Er zijn grote oppervlaktes gazon in vlaanderen. Een goede manier om die meer natuurwaarde te geven, is paddenstoelvriendelijk gazonbeheer.
Natuurpunt werkte samen met de Hogeschool Vives een leidraad uit voor openbare besturen en gemeentes. Die leidraad wordt op deze pagina's samengevat en kan je onderaan deze pagina ook downloaden. Dit hoofdstuk wordt aangeboden door Natuurpunt.
Samengevat
Bij de aanwezigheid van bomen (eik, beuk, haagbeuk, berk, hazelaar, linde, els of wilg) in het gazon kan je best rekening houden met het volgende:
- Laat oude bomen zo lang mogelijk staan en indien het toch nodig zou zijn om te kappen, plant dan tijdig nieuwe bomen aan.
- Verwijderen bladstrooisel onder de bomen.
- Geen houtsnippers strooien onder de bomen
- Zorg ervoor dat bomen geen hondentoilet worden
- Volg verder het beheer op voor schrale gazons zonder bomen dat hieronder wordt vermeld.
Staan er geen bomen in je gazon, dan hou je best rekening met volgende zaken:
- Gebruik geen chemische onkruidverdelgers en geen meststoffen. Hoe meer “onkruid” je verdelgt, hoe meer onkruid je terug krijgt.
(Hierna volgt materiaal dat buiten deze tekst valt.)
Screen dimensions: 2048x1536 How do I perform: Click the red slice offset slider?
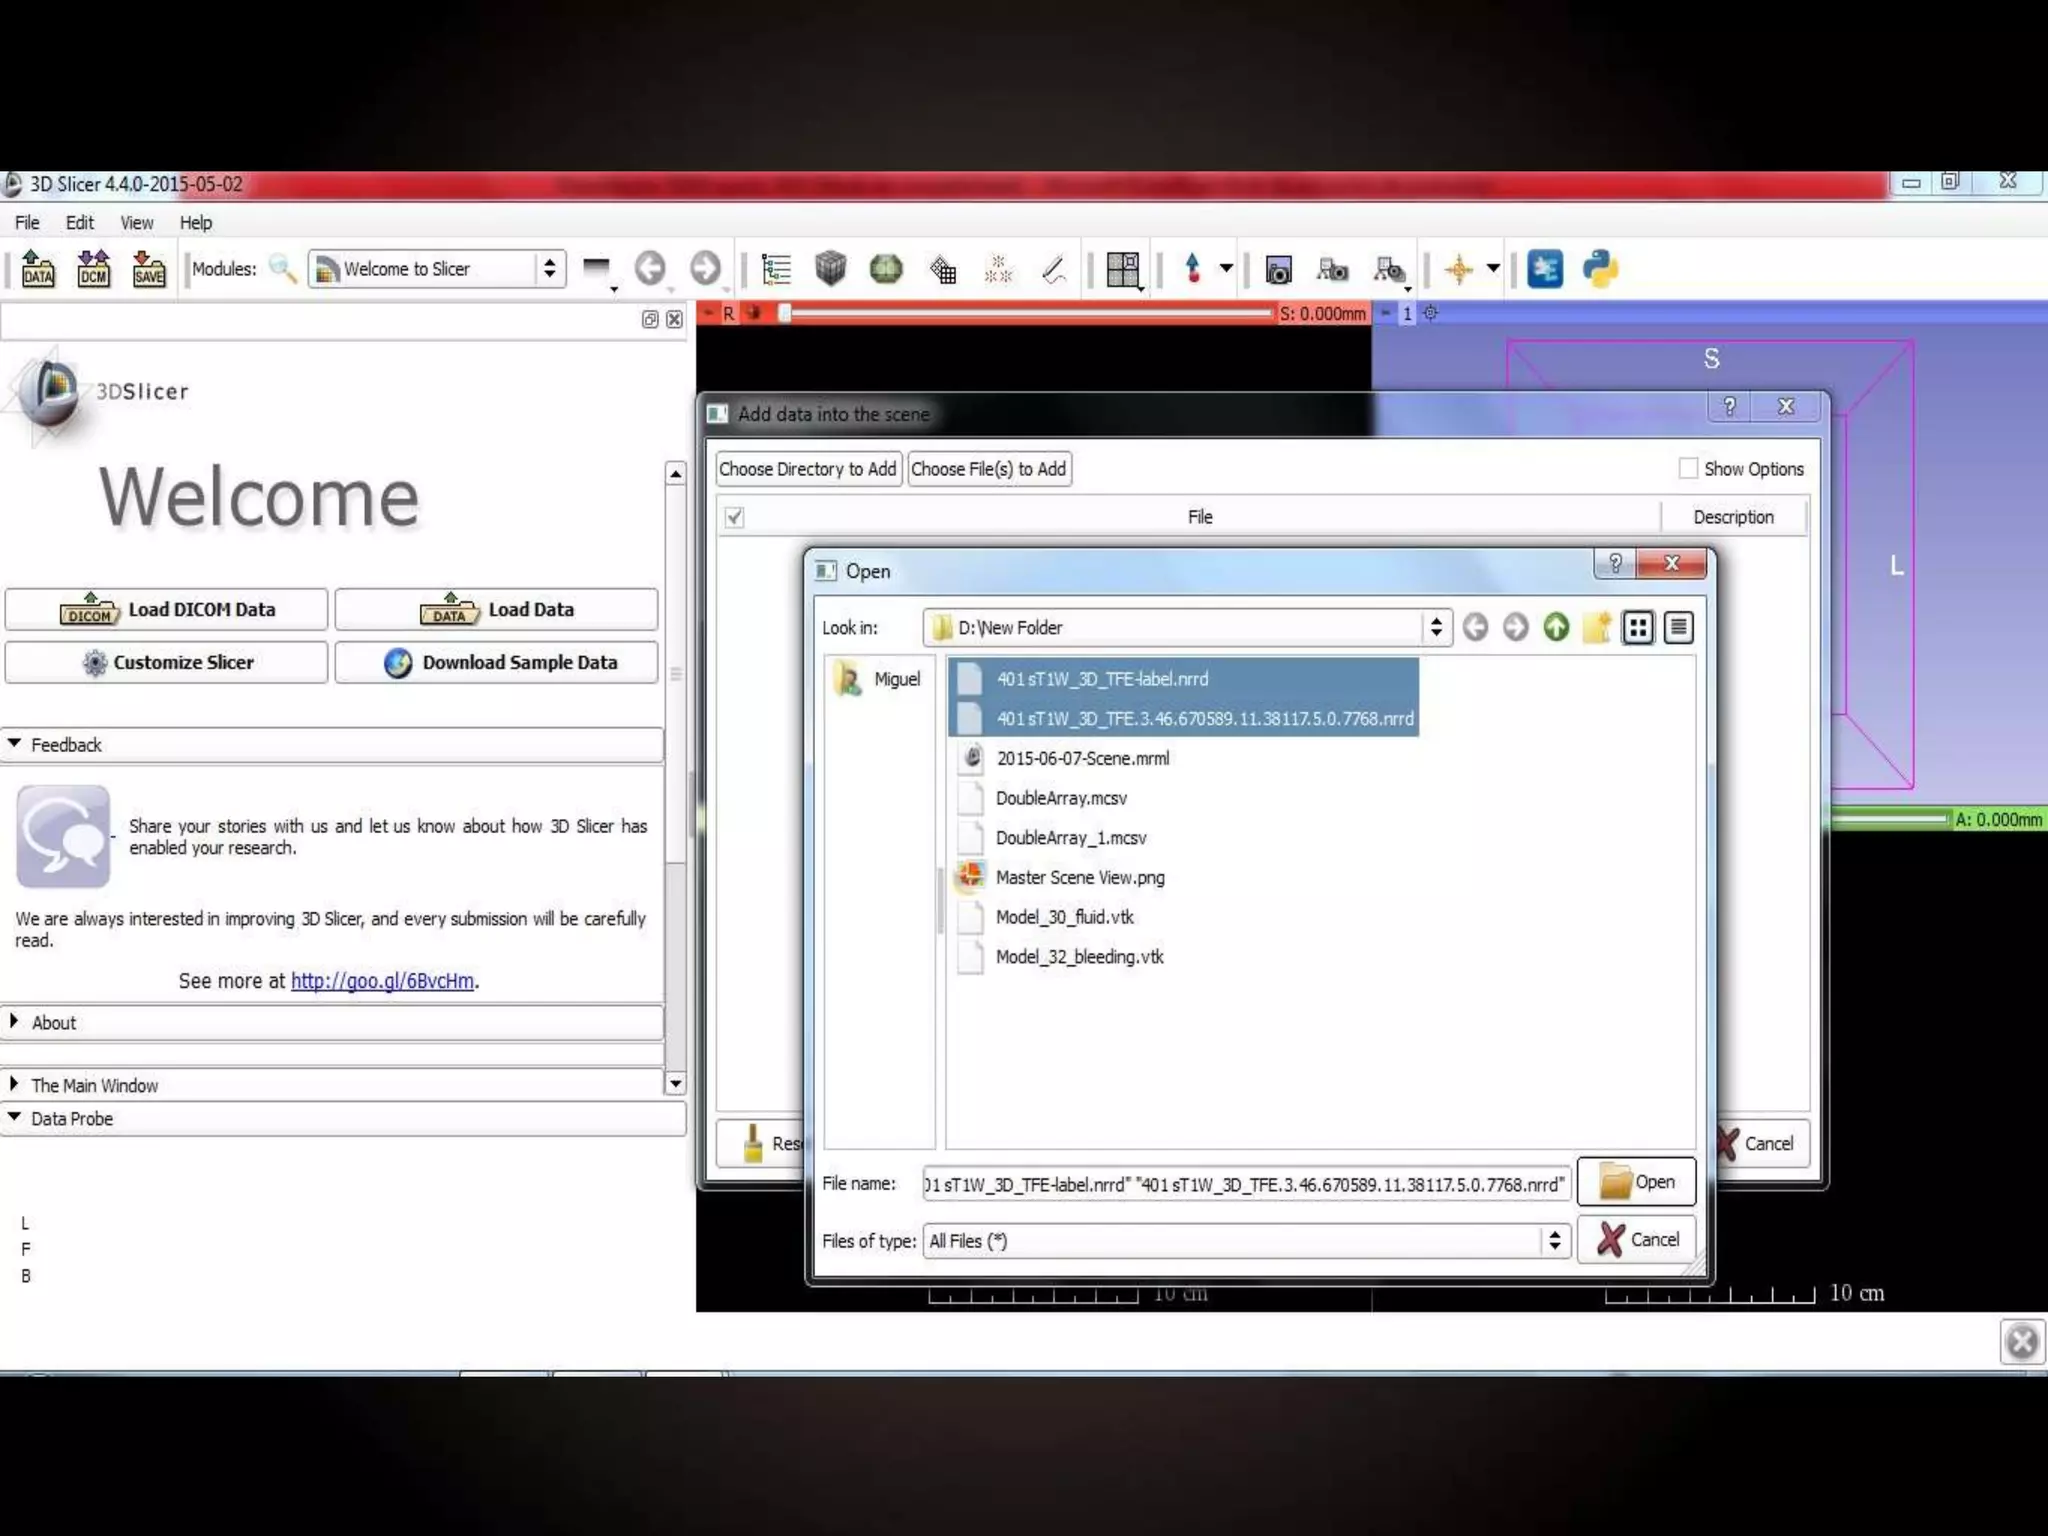click(1028, 314)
Open plekken in het gazon creëren ruimte voor ongewenste kruiden en meststoffen bevorderen hardnekkige wortelkruiden zoals distels en brandnetels.
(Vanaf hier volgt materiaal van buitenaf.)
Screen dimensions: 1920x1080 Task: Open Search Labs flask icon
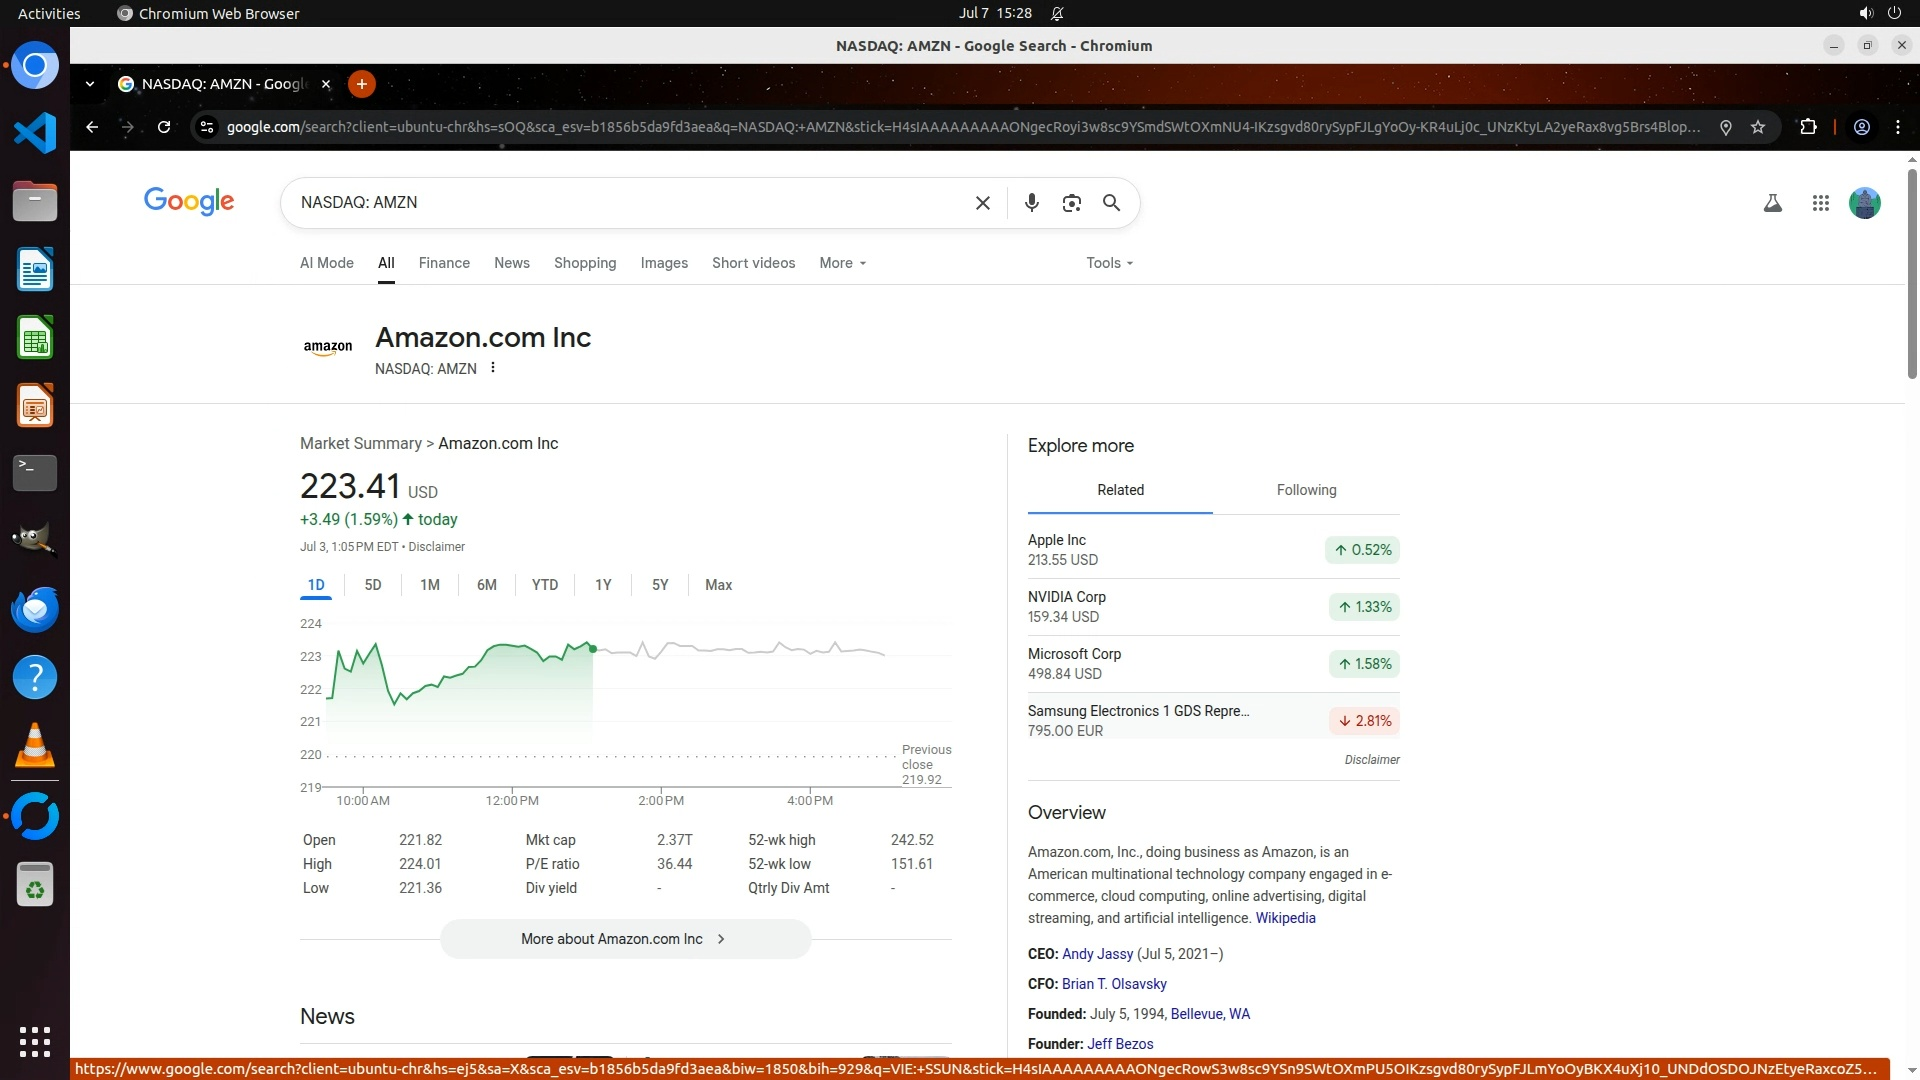[x=1772, y=203]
- Laat mossen toe in het gazon, zolang het geen voetbalterrein is vormen mossen zelfs geen probleem voor spelende kinderen. Mossen beschermen de bodem tegen uitdroging en zorgen ervoor dat je minder moet maaien.
- Laat bloemen toe in je gazon. Maai niet te kort en niet te vaak, zodat er steeds voldoende nectar in je tuin is voor insecten. Soorten als Gewoon biggenkruid, Muizenoortje en Margriet wijzen erop dat je tuin niet te voedselrijk is.
- Hoewel paddenstoelen omver rijden met de grasmaaier geen kwaad kan, is te vaak maaien tijdens het paddenstoelenseizoen niet goed. Laat paddenstoelen de kans krijgen om zich te ontwikkelen, zodat ze hun sporen kunnen verspreiden.
- Maaisel afvoeren is belangrijk, zo kun je het gazon verder verschralen. Laat na het paddenstoelenseizoen je gazon kort de winter in gaan, zodat de voedingsstoffen van de dode plantenresten niet terug in de bodem worden opgenomen.